Che la guerra non sia ancora finita e che continuano ad arrivare al centro di riabilitazione persone non solo ferite nel corpo ma soprattutto nell’anima; disperati perché in Afghanistan chi è senza braccia o senza gambe è destinato alla fame, alla miseria. Ma questo è anche l’aspetto che mi scalda il cuore: assisterli nella riabilitazione fisica e poi aiutarli a trovare un lavoro o insegnargliene uno, vedere che ricominciano a vivere.

 

E da qui nasce il vostro programma a favore delle vittime degli ordigni inesplosi…

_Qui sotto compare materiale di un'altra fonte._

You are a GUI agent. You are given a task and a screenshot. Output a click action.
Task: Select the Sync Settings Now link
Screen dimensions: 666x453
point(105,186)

Si, nei nostri centri di riabilitazione diamo lavoro solo a disabili; io la chiamo “discriminazione positiva”: medici, fisioterapisti, infermieri, cuochi sono tutti ex pazienti. Curiamo la loro istruzione e formazione perché il reinserimento sociale è importante quanto la riabilitazione fisica. Non si tratta solo di ricostruire un arto, ma una vita intera. È una cosa entusiasmante per noi e crea un clima di empatia tra pazienti e medici. Dona loro speranza perché chi ha subito una mutilazione e viene assistito e curato da qualcuno che è su una carrozzina o senza un braccio trae incoraggiamento dal vedere che è davvero possibile ricominciare. È un aiuto psicologico importantissimo nel processo di guarigione.

 

Che visione ha del futuro?


Qui in Afghanistan nessuna delle parti in guerra è abbastanza forte per vincere: devono capire che se non si riuniranno intorno a un tavolo non ci sarà futuro per questo Paese. Ma ho molta fiducia nella gente. Gli afgani sono dei grandi lavoratori e imparano in fretta; d’altra parte non è difficile spiegare a un disabile cos’è una protesi e come funziona. Il mio rapporto con loro è diventato sempre più schietto pur nell’affetto che ci lega: sono molto critico nei loro confronti ma con il tempo ho imparato ad ascoltarli, a comprendere davvero i loro bisogni e a farmi consigliare. La collaborazione è la base del nostro lavoro: non possiamo fare i colonialisti umanitari che dicono «facciamo così e basta» perché a lungo termine non funziona. Questo programma, già attivo da vent’ anni, andrà avanti per altri cinquant’anni e saranno gli afgani in futuro a decidere in piena autonomia, a prenderne in mano le redini. E un giorno si riprenderanno tutto.